In a letter dated January 18, 2013, the Office of Legal Counsel for the Equal Employment Opportunity Commission (EEOC) stated that wellness programs covered by federal regulations are required to provide participants with reasonable accommodations under the Americans with Disabilities Act (ADA). A wellness program covered by federal regulations is generally any program that exists to promote health and prevent disease that is part of a group health plan. Examples include: a program that reduces an individual’s cost-sharing for complying with a preventive care plan; a diagnostic testing program for health problems; and rewards for attending educational classes, following healthy lifestyle recommendations, or meeting certain biometric targets (such as weight, cholesterol, nicotine use, or blood pressure targets). In certain cases, an employee’s health condition may prevent the employee from participating in the program and thereby prevent him/her from receiving any associated benefit or reward.

The EEOC’s letter was issued in response to an employer’s request for guidance about its obligation to provide reasonable accommodation for an employee to participate in a program it voluntarily offered to eligible employees that resulted in the empler’s health plan waiving its annual deductible, if the employee met certain requirements, such as enrollment in a disease management program or adherence to a doctor’s exercise and medication recommendations. The employer had an employee who could not participate in the plan because of his/her health condition and was unsure if the program had to provide reasonable accommodations for the employee to participate. After reviewing the circumstances the employer presented, the EEOC determined that the program constituted a wellness program and that the program was required to provide reasonable accommodations for the employee under the ADA. The EEOC stated the following in its letter: “If a wellness program is voluntary and an employer requires participants to meet certain health outcomes or to engage in certain activities in order to remain in the program or to earn rewards, it must provide reasonable accommodations, absent undue hardship, to those individuals who are unable to meet the outcomes or engage in specific activities due to disability.” Citing one of the requirements of the program that required employees to use medications at a rate of more than 80% of prescribed usage, the EEOC stated that if the employee were unable to meet that requirement, the program would have “to provide a reasonable accommodation to allow the individual to participate in the plan and to earn whatever reward is available.” The EEOC did not elaborate on what would be reasonable accommodation in that situation.

The EEOC also stated that an employee with a disability could be lawfully removed from a voluntary wellness plan for failure to comply with plan requirements, but only if the employee were given reasonable accommodations and he/she remained eligible to participate in the employer’s standard benefit plan.
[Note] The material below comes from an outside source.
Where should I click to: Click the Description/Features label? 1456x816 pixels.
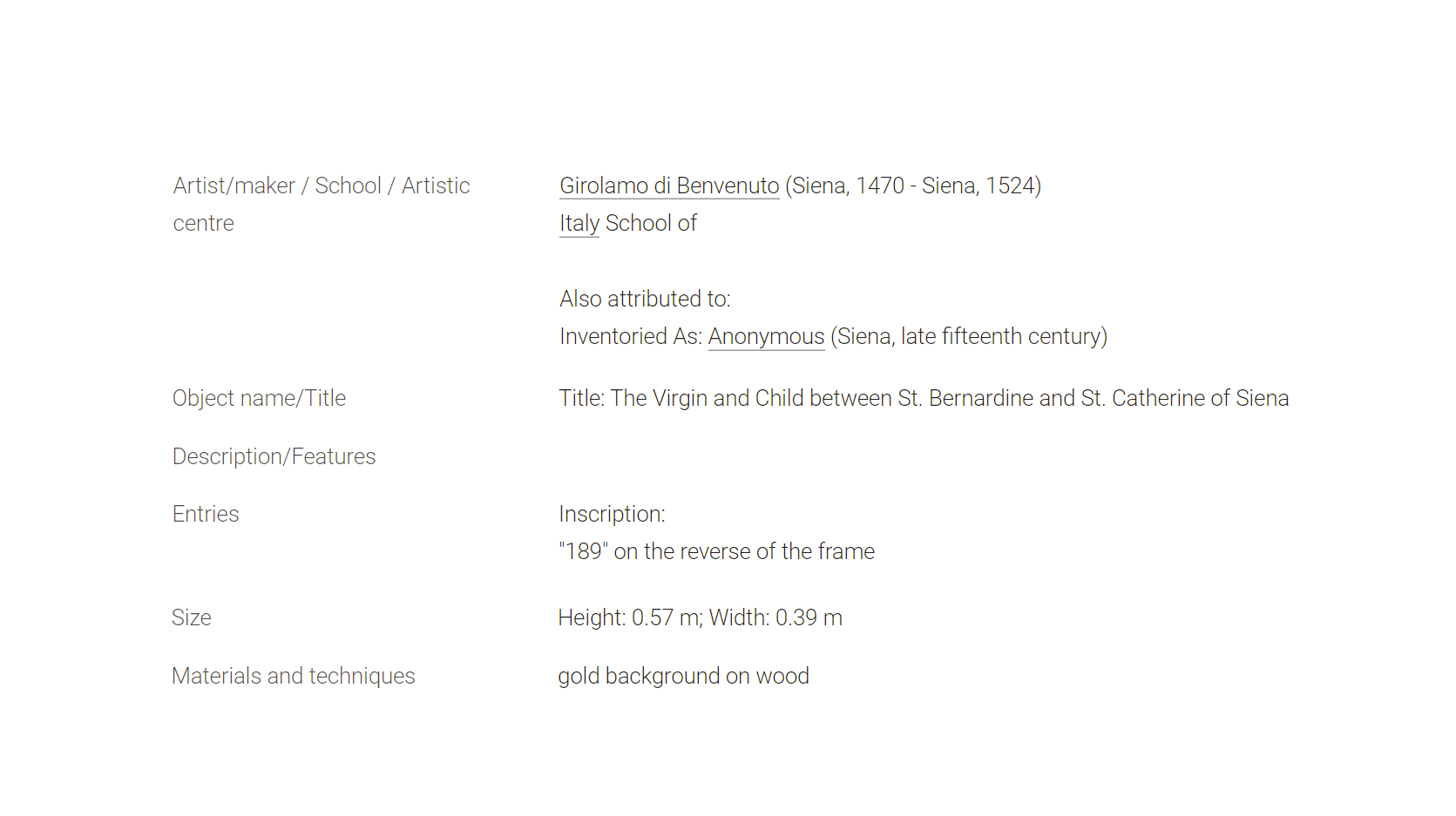click(x=274, y=456)
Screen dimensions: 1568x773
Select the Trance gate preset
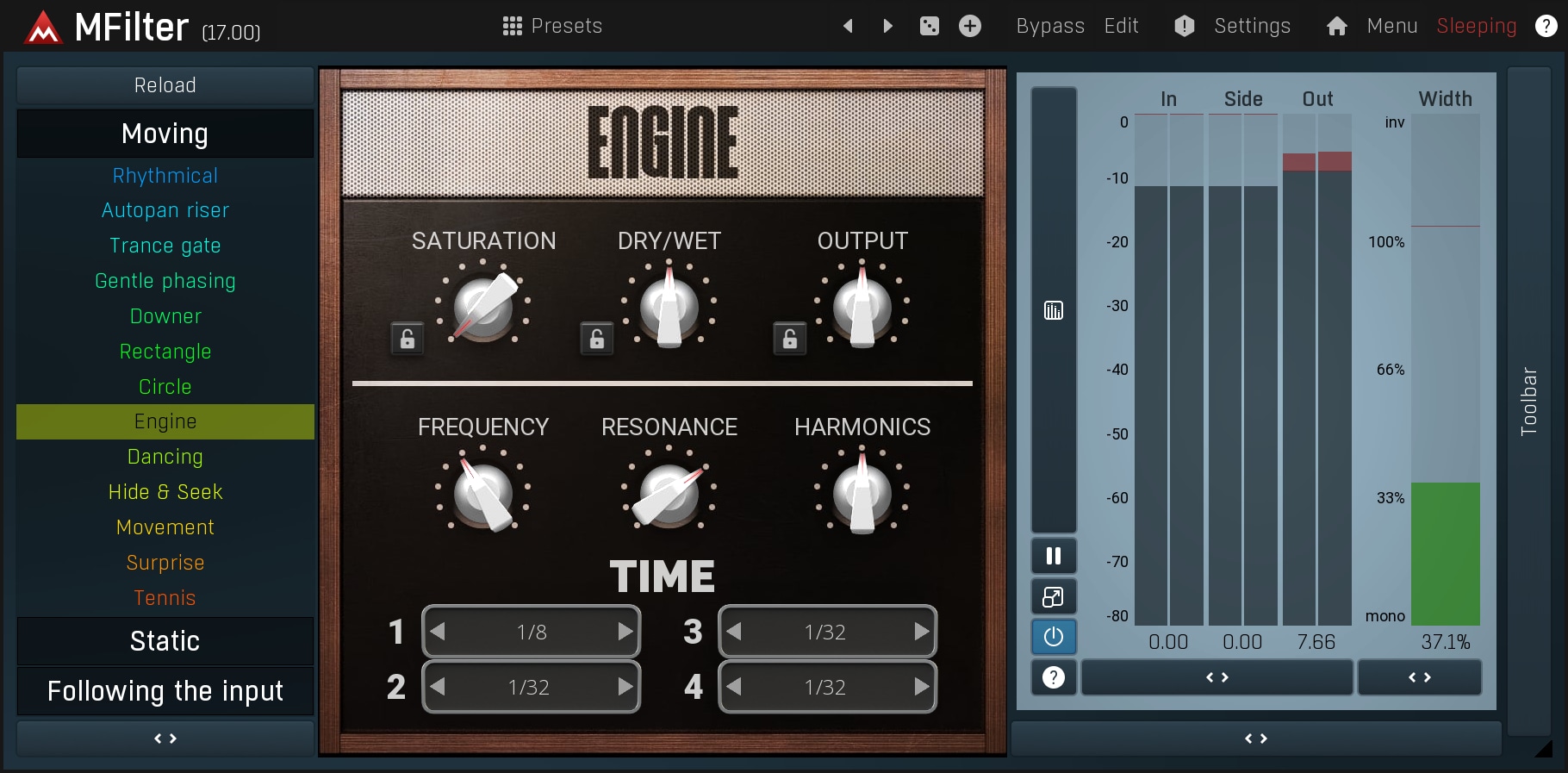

The EEOC’s determination that wellness programs must provide reasonable accommodations is not surprising given the ADA’s broad application to an employee’s terms and conditions of employment. Employers with wellness programs should take steps to ensure that their wellness programs inform employees of the availability of reasonable accommodations to participate and provide them where needed. Employers should also be prepared to engage in the interactive process with employees to identify possible reasonable accommodations that will allow employees to participate in their wellness programs.